Using light for communication is something most of us are familiar with -- from wireless remotes using infrared, to the light within a fiber optic cable bringing the Internet to our homes and offices. Even Alexander Graham Bell transmitted voice over a distance using sunlight and a mirror with his photophone before he invented the telephone. Like Bell, University of Edinburgh professor Harald Haas wants to use available light to transmit communications.

"What really made the change was the advent of the high brightness white LED," says Haas in this SPIE interview from Photonics West 2017. "With that, we suddenly could not only cover a point-to-point link, we could cover an entire room, an entire street.So the light that is emitted by these high brightness lights could cover much more area in an environment and suddenly the idea of using light for mobile communications became possible and that gave rise to what we then called LiFi."

By using LED lights and a process called spatial modulation, Haas has shown the ability to transmit data at speeds similar to traditional wifi. Having first coined the term "LiFi" in 2011, Haas has since started the company PureLiFi and continues to work on improving the public's awareness and support of the technology.

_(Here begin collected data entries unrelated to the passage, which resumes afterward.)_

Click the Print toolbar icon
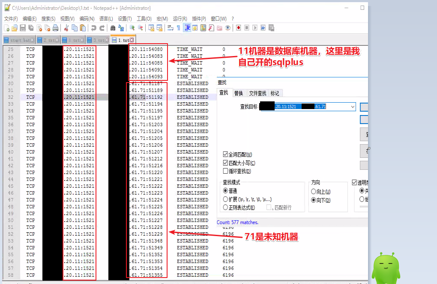click(x=55, y=28)
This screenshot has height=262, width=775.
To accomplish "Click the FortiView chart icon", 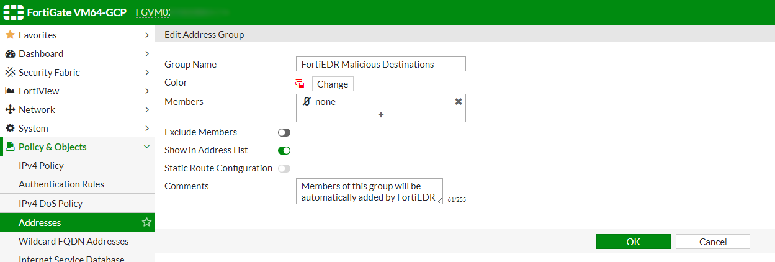I will tap(10, 91).
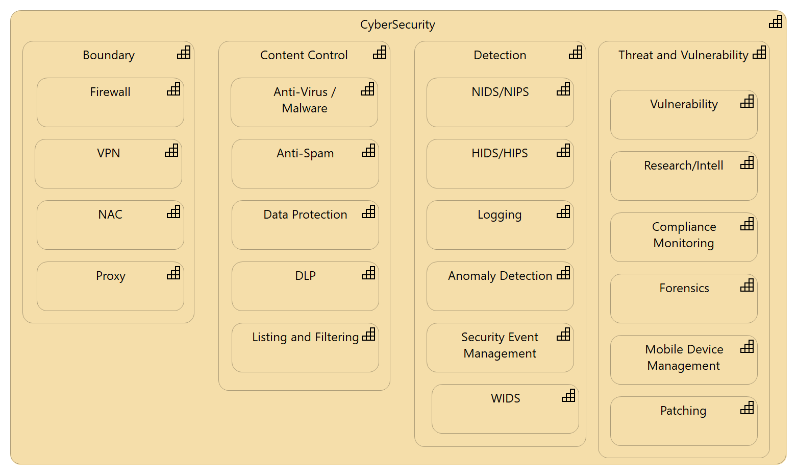Select the VPN capability box

pos(108,164)
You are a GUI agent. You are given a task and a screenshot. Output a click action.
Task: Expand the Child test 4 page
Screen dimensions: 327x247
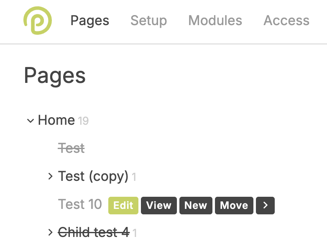(x=50, y=232)
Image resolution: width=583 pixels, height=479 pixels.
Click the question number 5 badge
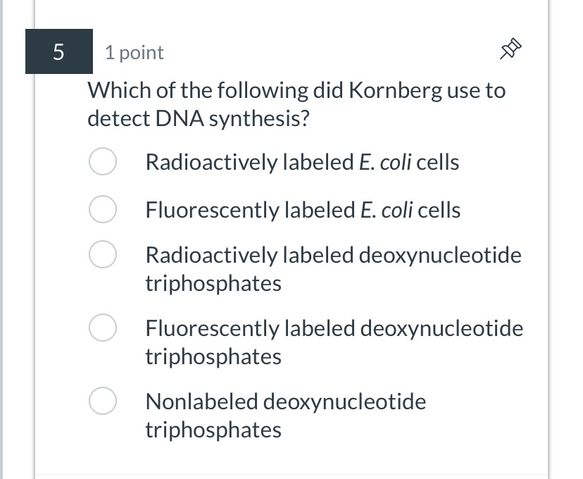click(x=59, y=51)
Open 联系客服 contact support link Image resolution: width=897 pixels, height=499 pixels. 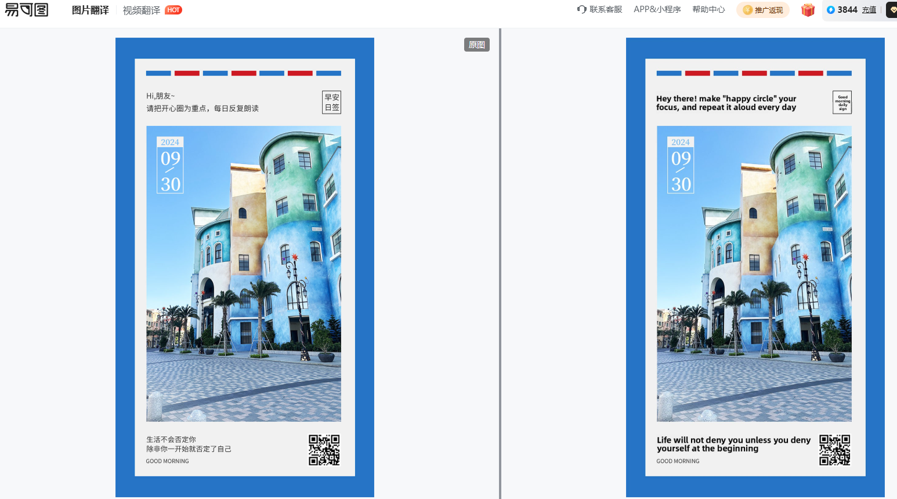[x=606, y=10]
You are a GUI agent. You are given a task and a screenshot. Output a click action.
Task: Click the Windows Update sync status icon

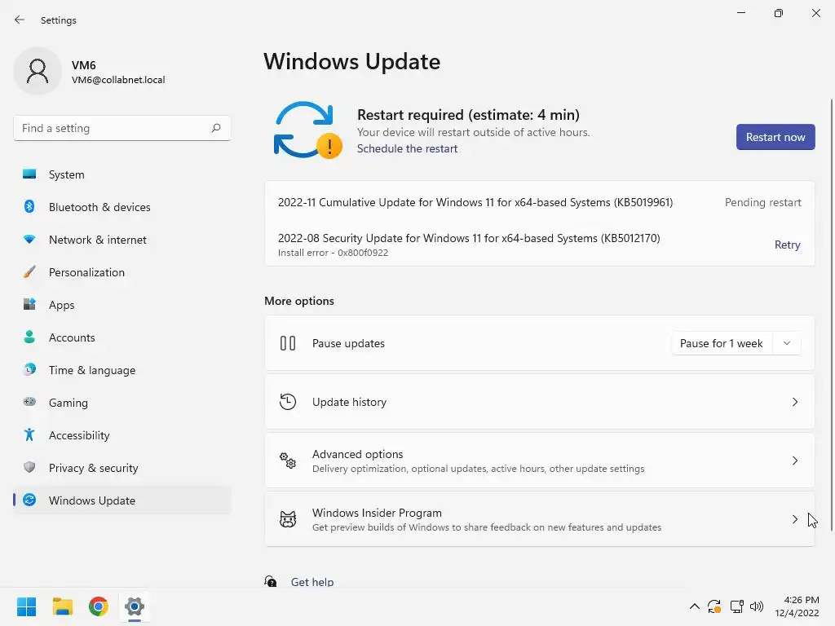[x=307, y=130]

"The response is always positive, because it's such an easy-to-understand idea for people - using light for data communication," says Haas.

"The point of getting beyond that excitement is to then show people how it works and I've seen this many times. When I have people in my lab and show them a gigabit of data transmit from a tiny little micro LED over 10m, it creates an additional wow effect."

When SPIE interviewed Professor Haas at Photonics West, he was happy to report that most of the technical roadblocks have been removed and that driving adoption and showcasing the technology's many potential applications was now key.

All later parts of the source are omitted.